◆ Aim of the task
Below are the records. Transcribe them exactly.

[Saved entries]
┄┄┄┄┄┄┄┄┄┄

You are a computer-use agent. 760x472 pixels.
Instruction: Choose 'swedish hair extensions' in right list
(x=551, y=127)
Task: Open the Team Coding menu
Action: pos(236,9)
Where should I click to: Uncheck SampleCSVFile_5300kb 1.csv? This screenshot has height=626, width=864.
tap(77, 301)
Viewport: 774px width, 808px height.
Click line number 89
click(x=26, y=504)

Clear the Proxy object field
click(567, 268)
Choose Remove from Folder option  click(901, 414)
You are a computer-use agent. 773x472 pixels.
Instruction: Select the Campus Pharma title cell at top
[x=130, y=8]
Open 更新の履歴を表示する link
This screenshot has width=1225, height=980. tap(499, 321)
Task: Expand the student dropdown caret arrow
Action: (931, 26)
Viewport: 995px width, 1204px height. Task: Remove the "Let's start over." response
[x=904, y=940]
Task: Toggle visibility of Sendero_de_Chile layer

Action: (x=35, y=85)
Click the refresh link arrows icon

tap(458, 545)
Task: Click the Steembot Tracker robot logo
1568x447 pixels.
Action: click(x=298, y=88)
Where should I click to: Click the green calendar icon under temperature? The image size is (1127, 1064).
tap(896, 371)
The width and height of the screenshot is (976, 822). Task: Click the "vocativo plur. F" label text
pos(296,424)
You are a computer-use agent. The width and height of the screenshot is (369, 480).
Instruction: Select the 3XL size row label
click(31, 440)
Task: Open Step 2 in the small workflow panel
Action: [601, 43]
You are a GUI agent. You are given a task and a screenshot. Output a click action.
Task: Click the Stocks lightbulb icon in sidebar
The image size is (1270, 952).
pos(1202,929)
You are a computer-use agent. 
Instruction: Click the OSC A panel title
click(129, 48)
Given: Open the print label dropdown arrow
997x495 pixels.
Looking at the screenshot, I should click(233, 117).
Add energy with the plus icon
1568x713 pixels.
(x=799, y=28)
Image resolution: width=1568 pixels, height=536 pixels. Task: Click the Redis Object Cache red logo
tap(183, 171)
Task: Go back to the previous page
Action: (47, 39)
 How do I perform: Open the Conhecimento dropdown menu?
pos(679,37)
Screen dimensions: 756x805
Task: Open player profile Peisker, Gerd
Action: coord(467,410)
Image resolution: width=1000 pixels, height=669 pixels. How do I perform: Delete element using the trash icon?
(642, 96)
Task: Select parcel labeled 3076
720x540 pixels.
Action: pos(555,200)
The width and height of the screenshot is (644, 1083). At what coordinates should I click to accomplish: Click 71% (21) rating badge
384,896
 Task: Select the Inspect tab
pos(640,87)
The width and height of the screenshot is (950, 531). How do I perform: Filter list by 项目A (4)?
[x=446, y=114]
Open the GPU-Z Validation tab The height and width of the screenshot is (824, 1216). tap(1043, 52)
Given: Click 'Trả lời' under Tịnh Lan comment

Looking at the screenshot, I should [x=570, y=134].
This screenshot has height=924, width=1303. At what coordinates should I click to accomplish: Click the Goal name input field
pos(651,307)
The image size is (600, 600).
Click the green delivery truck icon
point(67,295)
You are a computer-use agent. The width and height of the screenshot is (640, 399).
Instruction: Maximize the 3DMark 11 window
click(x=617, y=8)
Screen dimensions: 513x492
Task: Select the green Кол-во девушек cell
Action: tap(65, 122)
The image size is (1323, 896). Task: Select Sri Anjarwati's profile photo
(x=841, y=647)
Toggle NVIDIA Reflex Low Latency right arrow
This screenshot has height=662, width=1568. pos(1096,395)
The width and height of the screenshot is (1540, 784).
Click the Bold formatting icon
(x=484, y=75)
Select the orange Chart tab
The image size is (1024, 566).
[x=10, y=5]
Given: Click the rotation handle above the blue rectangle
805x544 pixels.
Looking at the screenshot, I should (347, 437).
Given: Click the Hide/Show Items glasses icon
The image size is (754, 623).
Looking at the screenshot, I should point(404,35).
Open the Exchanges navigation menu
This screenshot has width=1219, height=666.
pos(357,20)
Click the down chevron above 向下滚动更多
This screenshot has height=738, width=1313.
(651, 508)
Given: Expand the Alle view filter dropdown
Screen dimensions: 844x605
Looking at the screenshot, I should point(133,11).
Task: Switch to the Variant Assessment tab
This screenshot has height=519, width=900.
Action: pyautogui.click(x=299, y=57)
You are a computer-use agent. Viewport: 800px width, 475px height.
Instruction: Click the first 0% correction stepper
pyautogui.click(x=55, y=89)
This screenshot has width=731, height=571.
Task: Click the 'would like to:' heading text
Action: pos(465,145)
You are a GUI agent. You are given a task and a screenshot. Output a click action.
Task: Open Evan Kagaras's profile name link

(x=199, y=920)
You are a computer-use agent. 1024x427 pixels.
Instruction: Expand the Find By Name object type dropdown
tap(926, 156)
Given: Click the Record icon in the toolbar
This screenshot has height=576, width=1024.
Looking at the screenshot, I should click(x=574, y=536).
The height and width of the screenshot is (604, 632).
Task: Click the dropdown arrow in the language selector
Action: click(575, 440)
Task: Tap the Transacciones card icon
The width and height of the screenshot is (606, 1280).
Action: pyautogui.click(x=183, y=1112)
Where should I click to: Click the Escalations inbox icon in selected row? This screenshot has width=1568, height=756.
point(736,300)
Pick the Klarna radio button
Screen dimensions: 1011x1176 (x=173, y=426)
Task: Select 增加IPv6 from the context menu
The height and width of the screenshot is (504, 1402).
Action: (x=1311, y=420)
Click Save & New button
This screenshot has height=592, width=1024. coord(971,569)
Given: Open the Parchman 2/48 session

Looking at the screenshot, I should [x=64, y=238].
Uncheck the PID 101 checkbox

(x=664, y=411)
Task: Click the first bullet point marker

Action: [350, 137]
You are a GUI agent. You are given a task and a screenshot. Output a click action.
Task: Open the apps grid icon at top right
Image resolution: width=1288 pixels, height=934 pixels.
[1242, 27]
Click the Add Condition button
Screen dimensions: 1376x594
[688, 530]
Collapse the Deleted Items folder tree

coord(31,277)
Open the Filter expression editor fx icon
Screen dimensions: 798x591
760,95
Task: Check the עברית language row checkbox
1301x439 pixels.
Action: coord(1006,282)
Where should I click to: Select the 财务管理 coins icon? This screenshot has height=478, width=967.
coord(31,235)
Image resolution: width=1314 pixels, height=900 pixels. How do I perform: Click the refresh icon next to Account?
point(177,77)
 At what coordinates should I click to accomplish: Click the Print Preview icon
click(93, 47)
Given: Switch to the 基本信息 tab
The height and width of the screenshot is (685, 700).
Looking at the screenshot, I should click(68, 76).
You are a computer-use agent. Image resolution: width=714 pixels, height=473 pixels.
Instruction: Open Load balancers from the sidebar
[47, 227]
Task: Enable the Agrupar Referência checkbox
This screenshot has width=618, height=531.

┄┄┄┄┄┄┄┄┄┄

◆ Answer section
You are a computer-use agent. 760x472 pixels.
Instruction: Choose 'swedish hair extensions' in right list
(x=551, y=127)
Task: Open the Team Coding menu
Action: pos(236,9)
Where should I click to: Uncheck SampleCSVFile_5300kb 1.csv? This screenshot has height=626, width=864.
tap(77, 301)
Viewport: 774px width, 808px height.
Click line number 89
click(x=26, y=504)

Clear the Proxy object field
click(567, 268)
Choose Remove from Folder option  click(901, 414)
You are a computer-use agent. 773x472 pixels.
Instruction: Select the Campus Pharma title cell at top
[x=130, y=8]
Open 更新の履歴を表示する link
This screenshot has width=1225, height=980. tap(499, 321)
Task: Expand the student dropdown caret arrow
Action: (931, 26)
Viewport: 995px width, 1204px height. Task: Remove the "Let's start over." response
[x=904, y=940]
Task: Toggle visibility of Sendero_de_Chile layer

Action: (x=35, y=85)
Click the refresh link arrows icon

tap(458, 545)
Task: Click the Steembot Tracker robot logo
1568x447 pixels.
Action: click(x=298, y=88)
Where should I click to: Click the green calendar icon under temperature? The image size is (1127, 1064).
tap(896, 371)
The width and height of the screenshot is (976, 822). Task: Click the "vocativo plur. F" label text
pos(296,424)
You are a computer-use agent. The width and height of the screenshot is (369, 480).
Instruction: Select the 3XL size row label
click(31, 440)
Task: Open Step 2 in the small workflow panel
Action: [601, 43]
You are a GUI agent. You are given a task and a screenshot. Output a click action.
Task: Click the Stocks lightbulb icon in sidebar
The image size is (1270, 952).
pos(1202,929)
You are a computer-use agent. 
Instruction: Click the OSC A panel title
click(129, 48)
Given: Open the print label dropdown arrow
997x495 pixels.
Looking at the screenshot, I should click(233, 117).
Add energy with the plus icon
1568x713 pixels.
(x=799, y=28)
Image resolution: width=1568 pixels, height=536 pixels. Task: Click the Redis Object Cache red logo
tap(183, 171)
Task: Go back to the previous page
Action: (47, 39)
 How do I perform: Open the Conhecimento dropdown menu?
pos(679,37)
Screen dimensions: 756x805
Task: Open player profile Peisker, Gerd
Action: coord(467,410)
Image resolution: width=1000 pixels, height=669 pixels. How do I perform: Delete element using the trash icon?
(642, 96)
Task: Select parcel labeled 3076
720x540 pixels.
Action: pos(555,200)
The width and height of the screenshot is (644, 1083). At what coordinates should I click to accomplish: Click 71% (21) rating badge
384,896
 Task: Select the Inspect tab
pos(640,87)
The width and height of the screenshot is (950, 531). How do I perform: Filter list by 项目A (4)?
[x=446, y=114]
Open the GPU-Z Validation tab The height and width of the screenshot is (824, 1216). tap(1043, 52)
Given: Click 'Trả lời' under Tịnh Lan comment

Looking at the screenshot, I should [x=570, y=134].
This screenshot has height=924, width=1303. At what coordinates should I click to accomplish: Click the Goal name input field
pos(651,307)
The image size is (600, 600).
Click the green delivery truck icon
point(67,295)
You are a computer-use agent. The width and height of the screenshot is (640, 399).
Instruction: Maximize the 3DMark 11 window
click(x=617, y=8)
Screen dimensions: 513x492
Task: Select the green Кол-во девушек cell
Action: tap(65, 122)
The image size is (1323, 896). Task: Select Sri Anjarwati's profile photo
(x=841, y=647)
Toggle NVIDIA Reflex Low Latency right arrow
This screenshot has height=662, width=1568. pos(1096,395)
The width and height of the screenshot is (1540, 784).
Click the Bold formatting icon
(x=484, y=75)
Select the orange Chart tab
The image size is (1024, 566).
[x=10, y=5]
Given: Click the rotation handle above the blue rectangle
805x544 pixels.
Looking at the screenshot, I should (347, 437).
Given: Click the Hide/Show Items glasses icon
The image size is (754, 623).
Looking at the screenshot, I should point(404,35).
Open the Exchanges navigation menu
This screenshot has width=1219, height=666.
pos(357,20)
Click the down chevron above 向下滚动更多
This screenshot has height=738, width=1313.
(651, 508)
Given: Expand the Alle view filter dropdown
Screen dimensions: 844x605
Looking at the screenshot, I should point(133,11).
Task: Switch to the Variant Assessment tab
This screenshot has height=519, width=900.
Action: pyautogui.click(x=299, y=57)
You are a computer-use agent. Viewport: 800px width, 475px height.
Instruction: Click the first 0% correction stepper
pyautogui.click(x=55, y=89)
This screenshot has width=731, height=571.
Task: Click the 'would like to:' heading text
Action: pos(465,145)
You are a GUI agent. You are given a task and a screenshot. Output a click action.
Task: Open Evan Kagaras's profile name link

(x=199, y=920)
You are a computer-use agent. 1024x427 pixels.
Instruction: Expand the Find By Name object type dropdown
tap(926, 156)
Given: Click the Record icon in the toolbar
This screenshot has height=576, width=1024.
Looking at the screenshot, I should click(x=574, y=536).
The height and width of the screenshot is (604, 632).
Task: Click the dropdown arrow in the language selector
Action: click(575, 440)
Task: Tap the Transacciones card icon
The width and height of the screenshot is (606, 1280).
Action: pyautogui.click(x=183, y=1112)
Where should I click to: Click the Escalations inbox icon in selected row? This screenshot has width=1568, height=756.
point(736,300)
Pick the Klarna radio button
Screen dimensions: 1011x1176 (x=173, y=426)
Task: Select 增加IPv6 from the context menu
The height and width of the screenshot is (504, 1402).
Action: (x=1311, y=420)
Click Save & New button
This screenshot has height=592, width=1024. coord(971,569)
Given: Open the Parchman 2/48 session

Looking at the screenshot, I should [x=64, y=238].
Uncheck the PID 101 checkbox

(x=664, y=411)
Task: Click the first bullet point marker

Action: [350, 137]
You are a GUI agent. You are given a task and a screenshot. Output a click action.
Task: Open the apps grid icon at top right
Image resolution: width=1288 pixels, height=934 pixels.
[1242, 27]
Click the Add Condition button
Screen dimensions: 1376x594
[688, 530]
Collapse the Deleted Items folder tree

coord(31,277)
Open the Filter expression editor fx icon
Screen dimensions: 798x591
760,95
Task: Check the עברית language row checkbox
1301x439 pixels.
Action: coord(1006,282)
Where should I click to: Select the 财务管理 coins icon? This screenshot has height=478, width=967.
coord(31,235)
Image resolution: width=1314 pixels, height=900 pixels. How do I perform: Click the refresh icon next to Account?
point(177,77)
 At what coordinates should I click to accomplish: Click the Print Preview icon
click(93, 47)
Given: Switch to the 基本信息 tab
The height and width of the screenshot is (685, 700).
Looking at the screenshot, I should click(68, 76).
You are a computer-use agent. Image resolution: width=714 pixels, height=473 pixels.
Instruction: Open Load balancers from the sidebar
[47, 227]
Task: Enable the Agrupar Referência checkbox
This screenshot has width=618, height=531.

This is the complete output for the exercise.